Statement on Illinois House Committee of the Whole
John D. Cooney President, Illinois Trial Lawyers Association
May 12, 2015
Public dialogue over the role and nature of our state’s civil justice system is colored by misinformation, distortions and bald-faced lies spread by insurance companies, big businesses and the front groups they fund to maximize profits and shift the responsibility of caring for those sickened or injured by their reckless conduct onto taxpayers. By manufacturing and promoting a mythical lawsuit crisis, they seek to pressure policymakers to insulate them from liability when their dangerous actions harm or kill innocent people.
In moving, powerful and courageous testimony, survivors, family members and victims of corporate negligence and medical malpractice brought home to lawmakers how negatively their lives were impacted and transformed through no fault of their own. All spoke to the critical importance of preserving Illinois laws that make it possible to hold wrongdoers financially accountable for the preventable suffering and heartache they cause.
Molly Akers was falsely diagnosed with breast cancer and had an unnecessary mastectomy due to a mislabeling of a biopsy slide in the pathology laboratory. Molly had to endure multiple surgeries, long hours of physical therapy to address the mistake, and a degraded quality of life as a result of a preventable mistake.
Amy Clark, after giving birth to a son with Angelman syndrome, a neuro-genetic disorder that causes profound intellectual and developmental disability, was incorrectly told by doctors that she and her husband had virtually no chance of having another child who would be born with the same condition. Rather than being caused by a genetic disorder, and hence heritable, they were falsely assured based on testing results that their son’s condition arose from a spontaneous mutation. After having a second son born with the disorder, she later learned that even though doctors had lab results confirming she had a high risk for passing it to her children the physicians gave her the wrong information. She now has the financial responsibility of caring for and raising two children with profound disabilities and the need for constant care and monitoring, and frequent medical care. She spent years engaged in legal battles to receive a settlement that would allow her to properly care for her children, who will need intensive assistance for the rest of their lives.
Sarah Deatherage and Elizabeth Sauter, widows of Illinois State Troopers Kyle Deatherage and James Sauter, explained how their husbands were killed by reckless truck drivers, one of whose incompetence was known by his employer and the other who was severely fatigued because he failed to take required rest breaks, and never should have been on the road.
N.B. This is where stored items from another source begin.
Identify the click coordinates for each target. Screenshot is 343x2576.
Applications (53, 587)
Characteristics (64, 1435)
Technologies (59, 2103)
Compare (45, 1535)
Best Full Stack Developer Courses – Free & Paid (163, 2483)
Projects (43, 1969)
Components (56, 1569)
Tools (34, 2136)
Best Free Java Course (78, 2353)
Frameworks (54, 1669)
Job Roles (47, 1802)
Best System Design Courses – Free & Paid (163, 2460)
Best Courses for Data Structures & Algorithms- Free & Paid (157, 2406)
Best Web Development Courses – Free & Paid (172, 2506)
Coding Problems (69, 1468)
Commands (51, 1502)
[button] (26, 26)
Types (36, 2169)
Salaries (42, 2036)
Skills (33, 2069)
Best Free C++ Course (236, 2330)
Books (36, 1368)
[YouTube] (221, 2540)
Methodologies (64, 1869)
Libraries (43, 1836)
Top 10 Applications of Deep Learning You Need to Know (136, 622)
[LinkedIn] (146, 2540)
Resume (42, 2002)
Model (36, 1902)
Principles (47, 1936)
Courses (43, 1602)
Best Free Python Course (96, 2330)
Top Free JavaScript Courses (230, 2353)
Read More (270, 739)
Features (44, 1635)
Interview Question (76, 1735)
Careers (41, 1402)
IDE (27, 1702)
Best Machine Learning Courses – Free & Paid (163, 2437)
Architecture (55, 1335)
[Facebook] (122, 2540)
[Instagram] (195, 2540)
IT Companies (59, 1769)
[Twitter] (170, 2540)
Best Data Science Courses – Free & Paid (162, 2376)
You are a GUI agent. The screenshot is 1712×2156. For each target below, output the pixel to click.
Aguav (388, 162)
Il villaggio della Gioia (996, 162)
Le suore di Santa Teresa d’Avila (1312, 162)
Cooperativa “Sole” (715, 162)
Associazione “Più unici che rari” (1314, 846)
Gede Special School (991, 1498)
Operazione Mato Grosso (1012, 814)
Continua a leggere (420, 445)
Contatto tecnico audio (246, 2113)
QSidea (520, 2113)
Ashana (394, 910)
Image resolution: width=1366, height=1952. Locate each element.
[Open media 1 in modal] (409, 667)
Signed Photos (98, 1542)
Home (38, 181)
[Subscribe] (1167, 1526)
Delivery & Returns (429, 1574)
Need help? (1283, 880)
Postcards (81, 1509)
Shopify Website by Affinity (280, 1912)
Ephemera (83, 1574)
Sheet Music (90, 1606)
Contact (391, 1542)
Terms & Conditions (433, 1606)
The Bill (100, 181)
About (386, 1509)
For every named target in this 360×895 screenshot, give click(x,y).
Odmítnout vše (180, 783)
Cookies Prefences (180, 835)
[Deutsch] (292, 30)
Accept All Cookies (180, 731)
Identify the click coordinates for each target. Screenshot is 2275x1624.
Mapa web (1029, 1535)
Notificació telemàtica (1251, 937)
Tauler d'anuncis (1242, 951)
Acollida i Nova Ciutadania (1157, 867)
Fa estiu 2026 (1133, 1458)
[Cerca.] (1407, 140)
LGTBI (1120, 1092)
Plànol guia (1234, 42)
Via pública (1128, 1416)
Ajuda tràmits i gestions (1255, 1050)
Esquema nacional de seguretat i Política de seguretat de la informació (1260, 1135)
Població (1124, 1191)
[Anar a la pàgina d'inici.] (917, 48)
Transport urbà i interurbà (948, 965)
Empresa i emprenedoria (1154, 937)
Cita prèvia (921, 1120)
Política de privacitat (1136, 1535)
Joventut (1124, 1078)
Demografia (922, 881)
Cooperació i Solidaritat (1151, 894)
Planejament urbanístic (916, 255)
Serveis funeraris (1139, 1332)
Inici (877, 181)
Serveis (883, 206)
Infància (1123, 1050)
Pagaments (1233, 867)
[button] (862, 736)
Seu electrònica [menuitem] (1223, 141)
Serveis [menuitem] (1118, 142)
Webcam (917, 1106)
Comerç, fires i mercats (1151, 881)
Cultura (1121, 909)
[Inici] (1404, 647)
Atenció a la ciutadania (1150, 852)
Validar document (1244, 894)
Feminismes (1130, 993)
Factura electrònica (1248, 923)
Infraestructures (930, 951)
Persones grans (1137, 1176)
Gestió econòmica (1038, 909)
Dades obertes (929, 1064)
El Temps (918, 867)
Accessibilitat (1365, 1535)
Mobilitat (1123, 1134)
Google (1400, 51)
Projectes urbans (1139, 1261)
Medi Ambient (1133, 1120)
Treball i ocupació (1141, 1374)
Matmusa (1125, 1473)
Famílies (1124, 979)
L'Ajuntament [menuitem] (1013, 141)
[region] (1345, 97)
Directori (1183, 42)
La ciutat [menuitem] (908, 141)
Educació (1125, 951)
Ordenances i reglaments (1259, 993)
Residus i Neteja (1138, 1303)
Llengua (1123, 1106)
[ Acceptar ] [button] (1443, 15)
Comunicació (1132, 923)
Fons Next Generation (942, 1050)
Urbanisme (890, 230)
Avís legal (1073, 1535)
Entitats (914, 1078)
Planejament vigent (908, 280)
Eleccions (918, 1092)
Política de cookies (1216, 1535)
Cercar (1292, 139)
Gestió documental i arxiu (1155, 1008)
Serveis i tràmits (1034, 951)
They forcefully rejected the odious notion, advanced by those seeking to neuter Illinois’ tort laws, that a successful wrongful death lawsuit is the equivalent of winning the lottery. As both pointed out, they didn’t “win” anything, they lost their husbands and best friends.
These stories are regrettably emblematic of those of thousands of other Illinoisans. The reality is that, despite the millions of dollars they spend on sentimental advertising campaigns to convince Americans that they really care, money is the only language that businesses and insurance companies speak.
Illinois legislators must not follow the siren song of those who promise to transform the state into an economic paradise if we make it nearly impossible to hold companies engaged in wrongdoing financially accountable. Giving corporations more leeway and incentive to make frightening cost-benefit decisions against spending a few pennies or dollars more to make products safer, figuring they can avoid or limit the financial damages from those who would pursue legal action to hold them accountable for putting profits before people, would be a serious economic and moral mistake.
By weakening our tort laws, all we will have succeeded in doing is compounding the misery of those who have suffered grievous harms and, importantly, shifted to taxpayers the responsibility of paying for the health care, food stamps and other financial assistance required to support devastated and destitute victims who cannot work or families who have lost their breadwinners.
Courts in Illinois provide an even-handed avenue for individuals to hold wrongdoers accountable – even the most powerful actors who, in other spheres of our government, exert vastly disproportionate influence over decision making. Much to the dismay of those proposing to dismantle the constitutional protections afforded to citizens, our legal system serves as a powerful deterrent against corporate misconduct and, by design, it expeditiously dismisses the very few suits without merit.